§ Goal of the exercise: Repeat every line from the line containing "Task: Open the ED_view3d.h line 432 result" to the end of the data, exactly. Leave the pictures out.

(Saved entries)
++++++++++

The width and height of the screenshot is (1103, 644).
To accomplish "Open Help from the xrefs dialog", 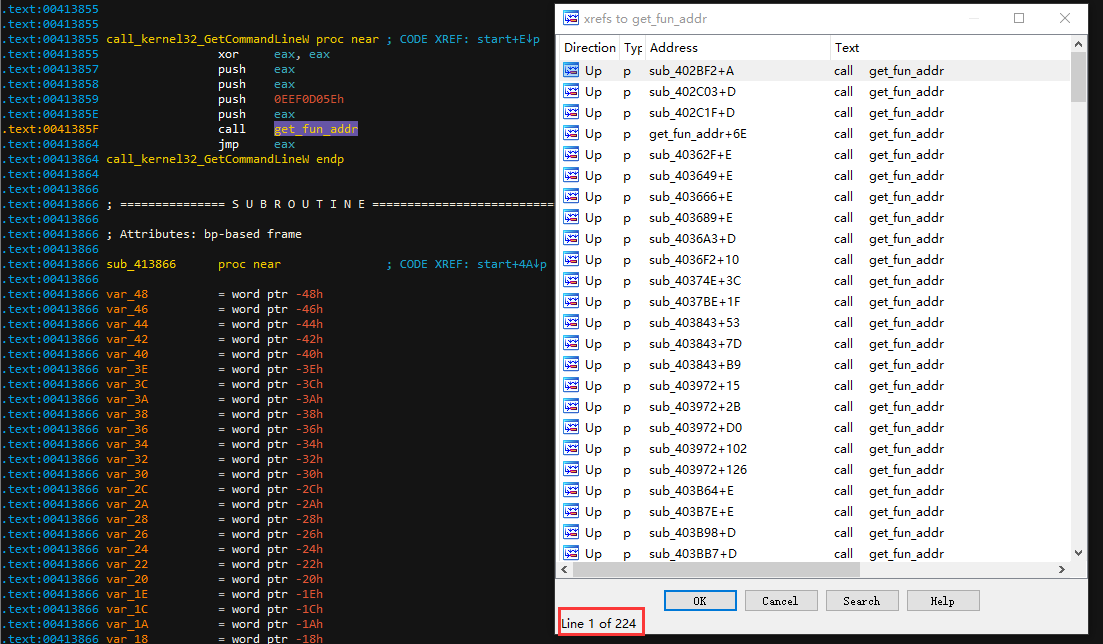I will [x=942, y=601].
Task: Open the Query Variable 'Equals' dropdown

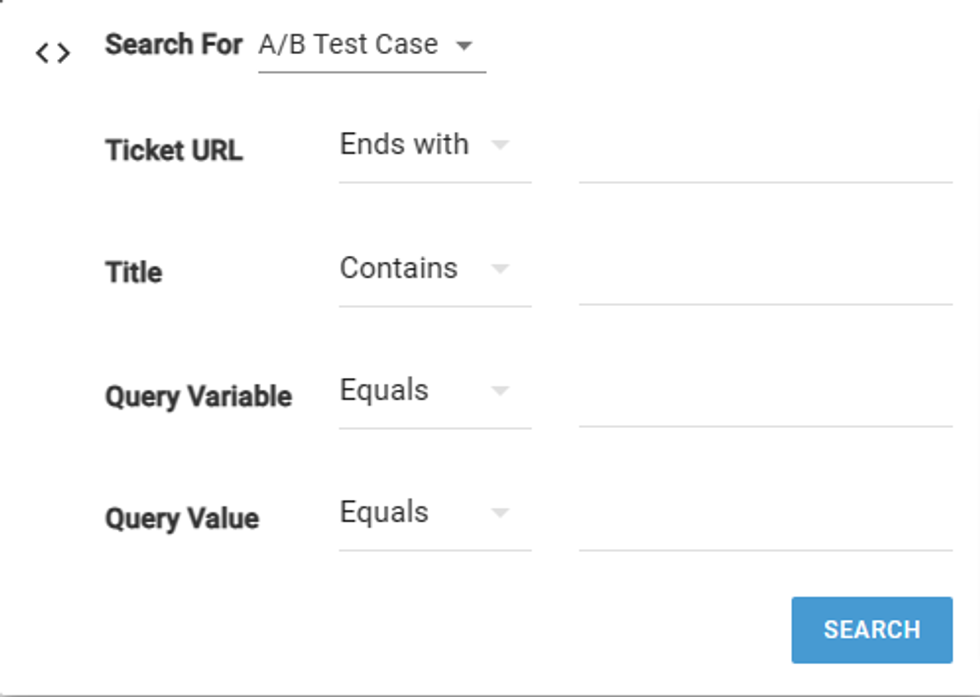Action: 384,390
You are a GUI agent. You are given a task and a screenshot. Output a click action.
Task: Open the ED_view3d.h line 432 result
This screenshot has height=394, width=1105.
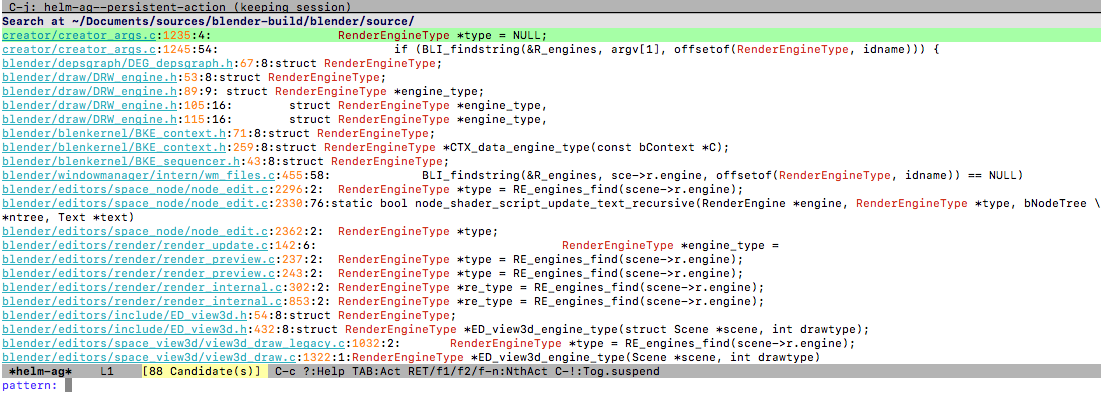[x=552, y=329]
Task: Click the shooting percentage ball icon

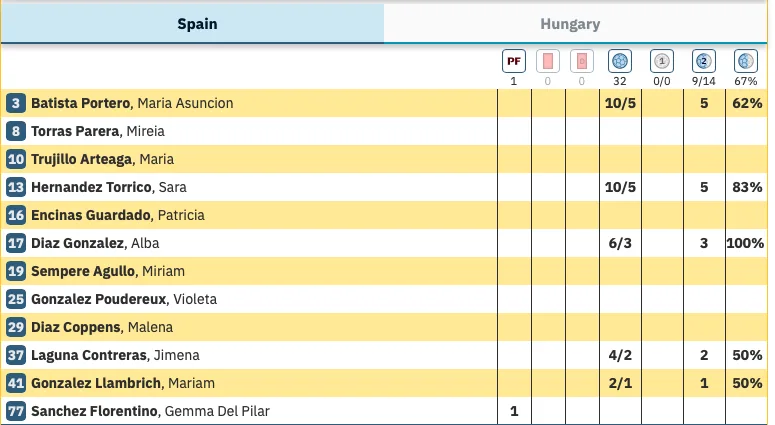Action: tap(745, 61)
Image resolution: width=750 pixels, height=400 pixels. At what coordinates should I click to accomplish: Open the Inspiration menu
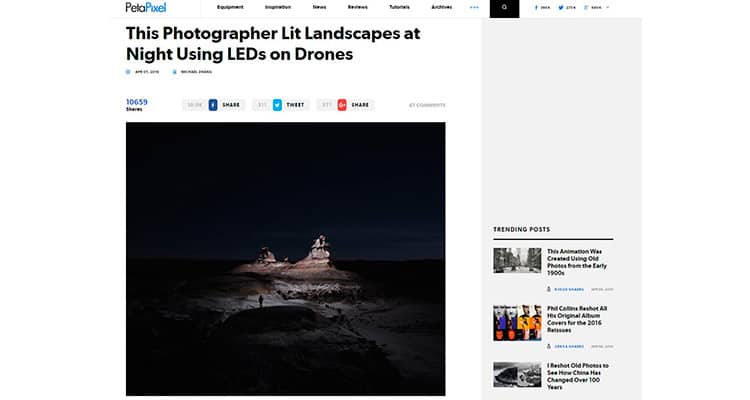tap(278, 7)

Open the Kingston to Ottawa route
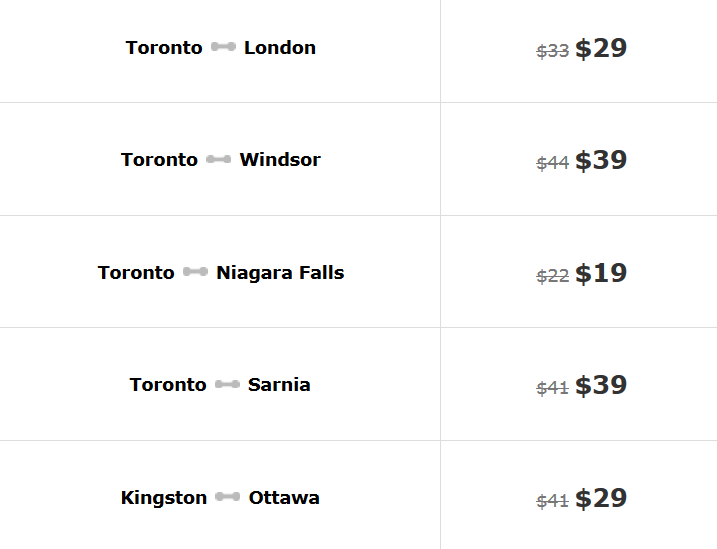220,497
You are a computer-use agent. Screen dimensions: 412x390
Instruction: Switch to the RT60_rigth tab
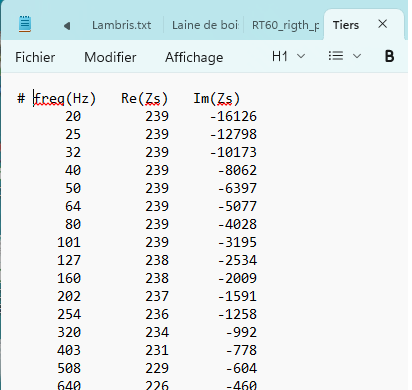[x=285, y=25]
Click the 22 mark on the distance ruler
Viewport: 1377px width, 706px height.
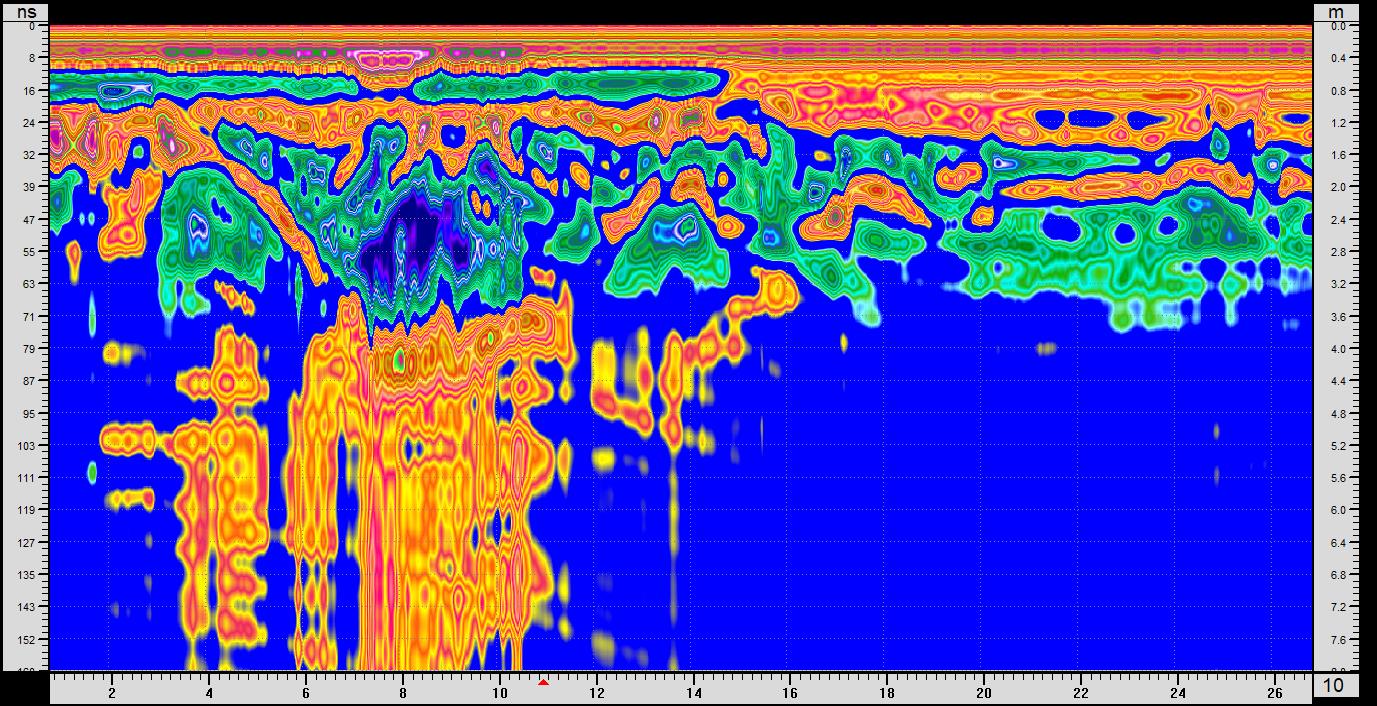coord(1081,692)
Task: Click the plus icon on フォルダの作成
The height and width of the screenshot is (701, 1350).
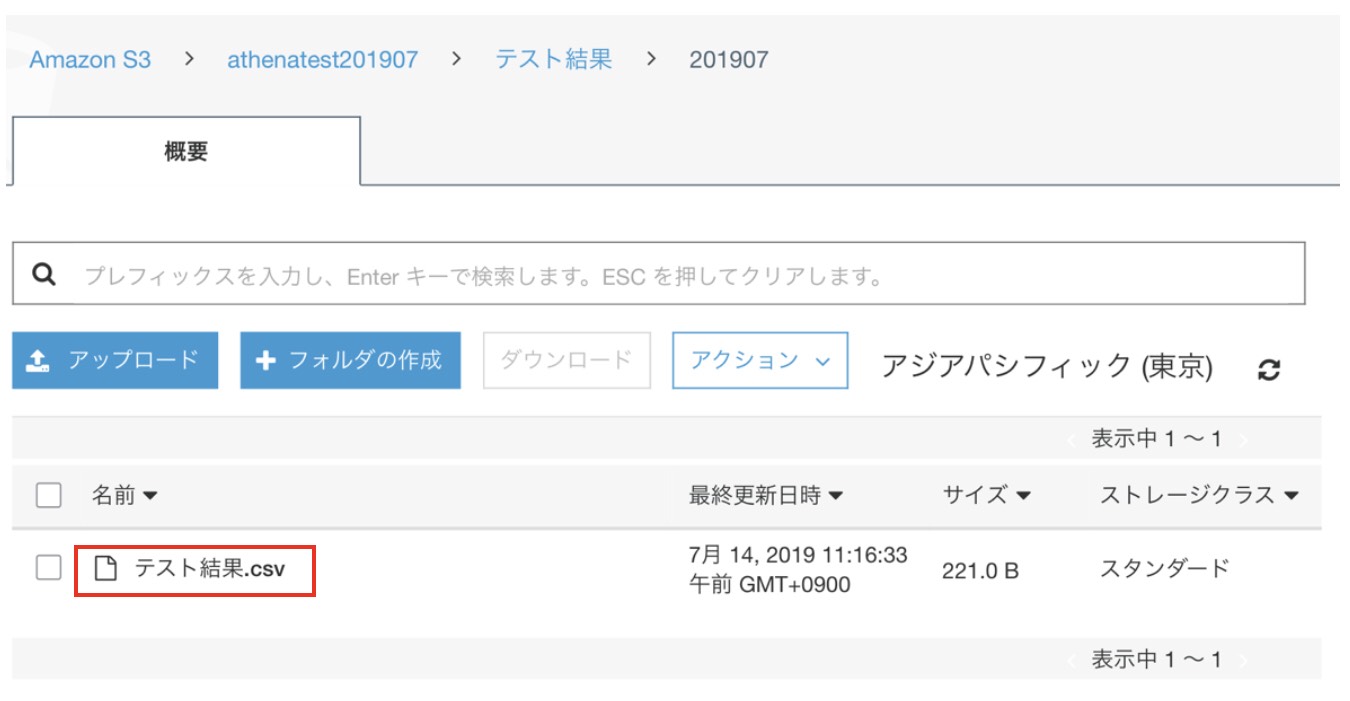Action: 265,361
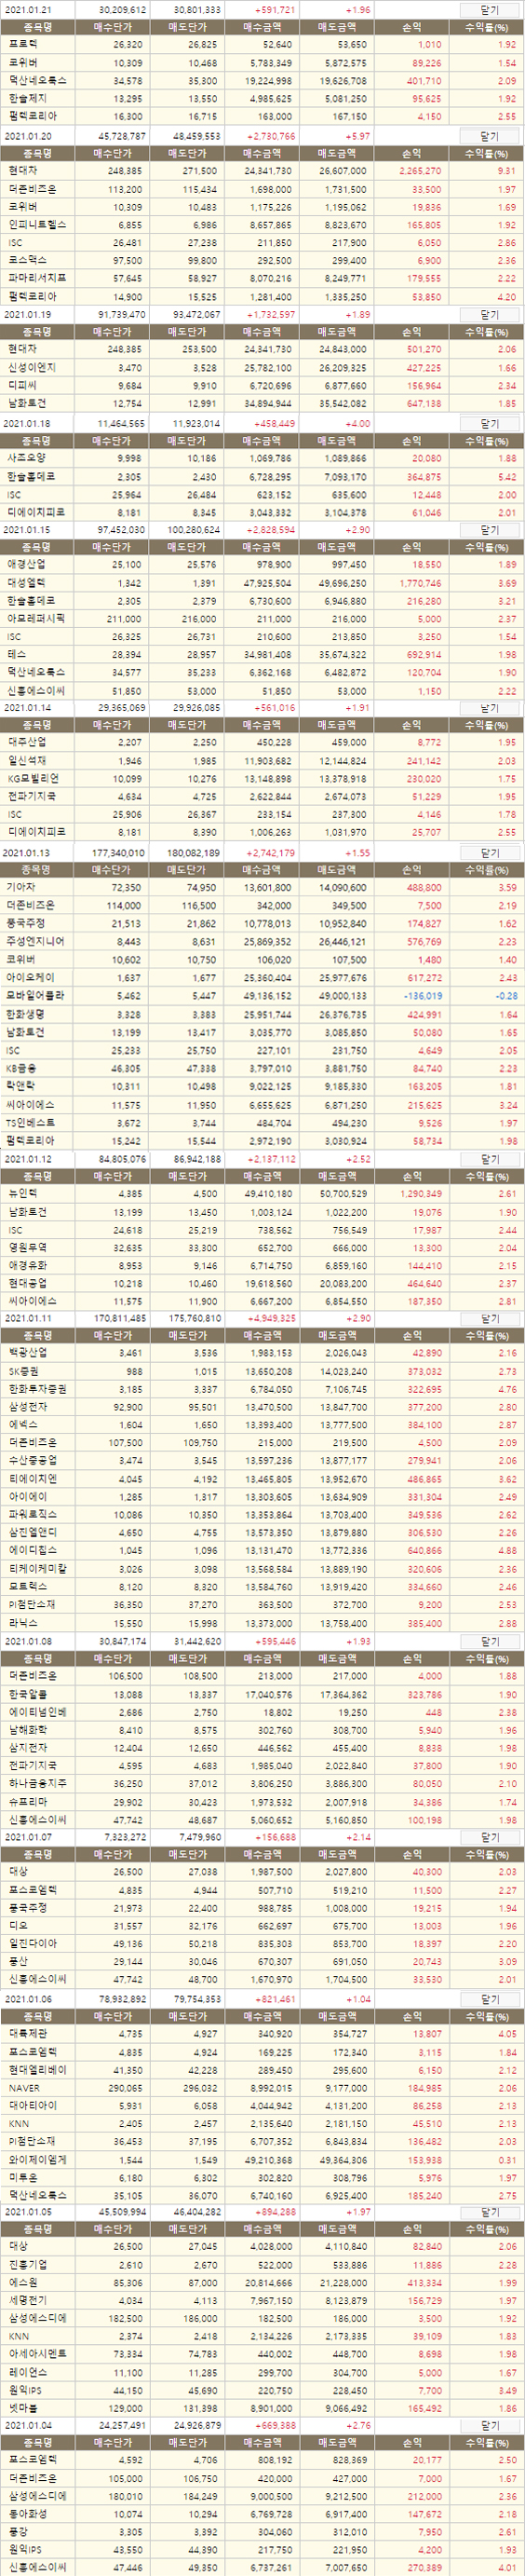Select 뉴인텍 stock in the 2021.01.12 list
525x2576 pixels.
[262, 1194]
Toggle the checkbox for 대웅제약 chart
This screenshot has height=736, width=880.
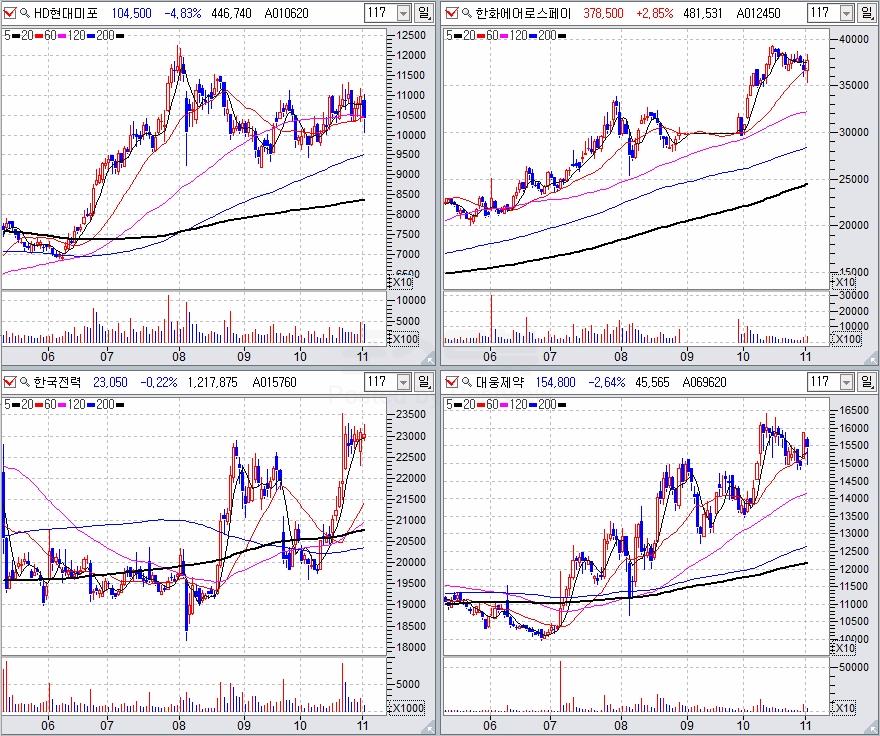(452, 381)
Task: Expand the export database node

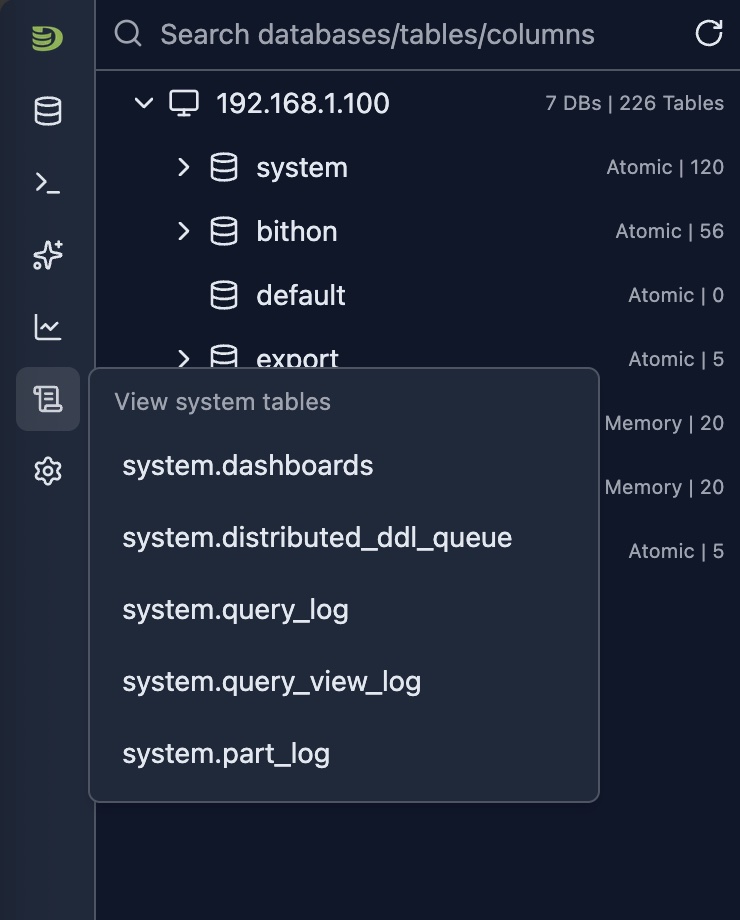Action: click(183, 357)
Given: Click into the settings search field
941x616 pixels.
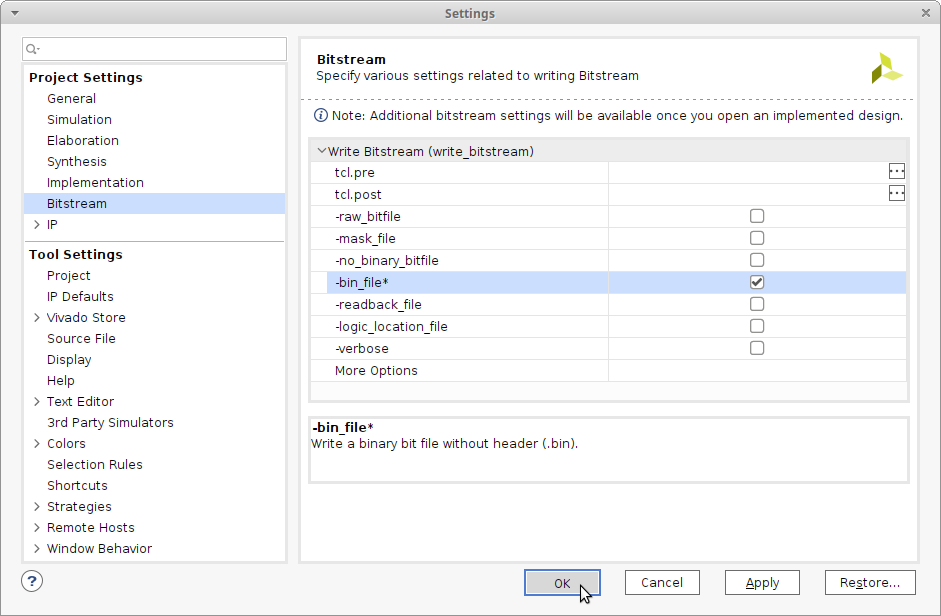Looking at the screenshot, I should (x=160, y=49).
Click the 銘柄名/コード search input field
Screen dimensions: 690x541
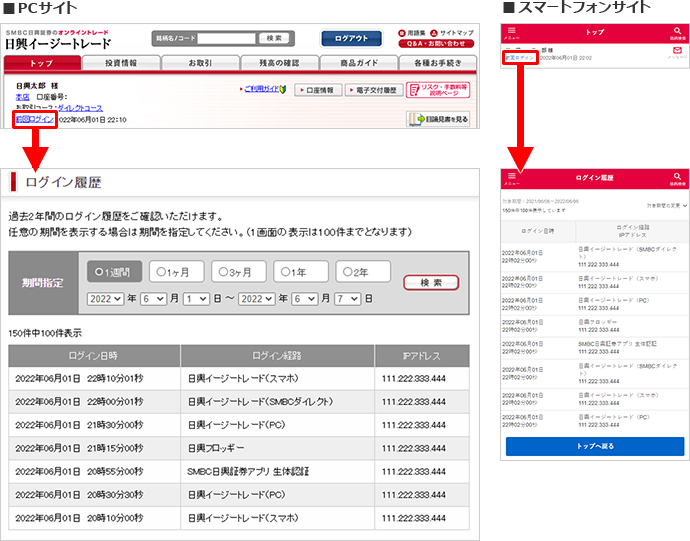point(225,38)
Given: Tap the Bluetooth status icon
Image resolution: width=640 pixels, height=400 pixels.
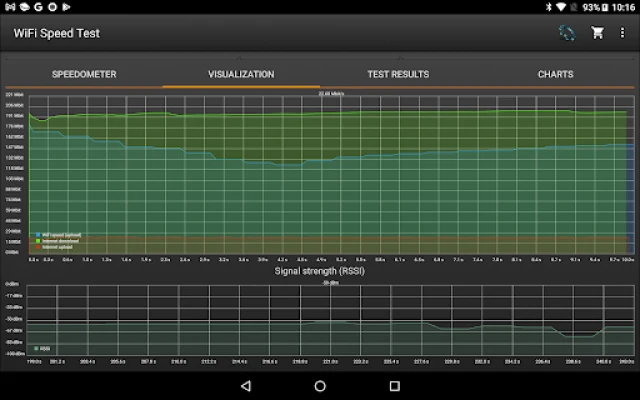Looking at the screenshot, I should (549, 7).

++++++++++

§ Output of the task:
Task: Open the ED_view3d.h line 432 result
This screenshot has height=394, width=1105.
[x=552, y=329]
Task: Click the shooting percentage ball icon

Action: tap(745, 61)
Image resolution: width=750 pixels, height=400 pixels. At what coordinates should I click to accomplish: Open the Inspiration menu
tap(278, 7)

Open the Kingston to Ottawa route
220,497
You are a computer-use agent. Screen dimensions: 412x390
Instruction: Switch to the RT60_rigth tab
[x=285, y=25]
Click the 22 mark on the distance ruler
Viewport: 1377px width, 706px height.
coord(1081,692)
Task: Click the plus icon on フォルダの作成
The height and width of the screenshot is (701, 1350).
Action: 265,361
Select 뉴인텍 stock in the 2021.01.12 list
525x2576 pixels.
[262, 1194]
Toggle the checkbox for 대웅제약 chart
This screenshot has height=736, width=880.
(452, 381)
Task: Expand the export database node

Action: click(183, 357)
Given: Click into the settings search field
941x616 pixels.
Looking at the screenshot, I should (x=160, y=49).
Click the 銘柄名/コード search input field
Screen dimensions: 690x541
point(225,38)
Given: Tap the Bluetooth status icon
Image resolution: width=640 pixels, height=400 pixels.
Looking at the screenshot, I should (549, 7).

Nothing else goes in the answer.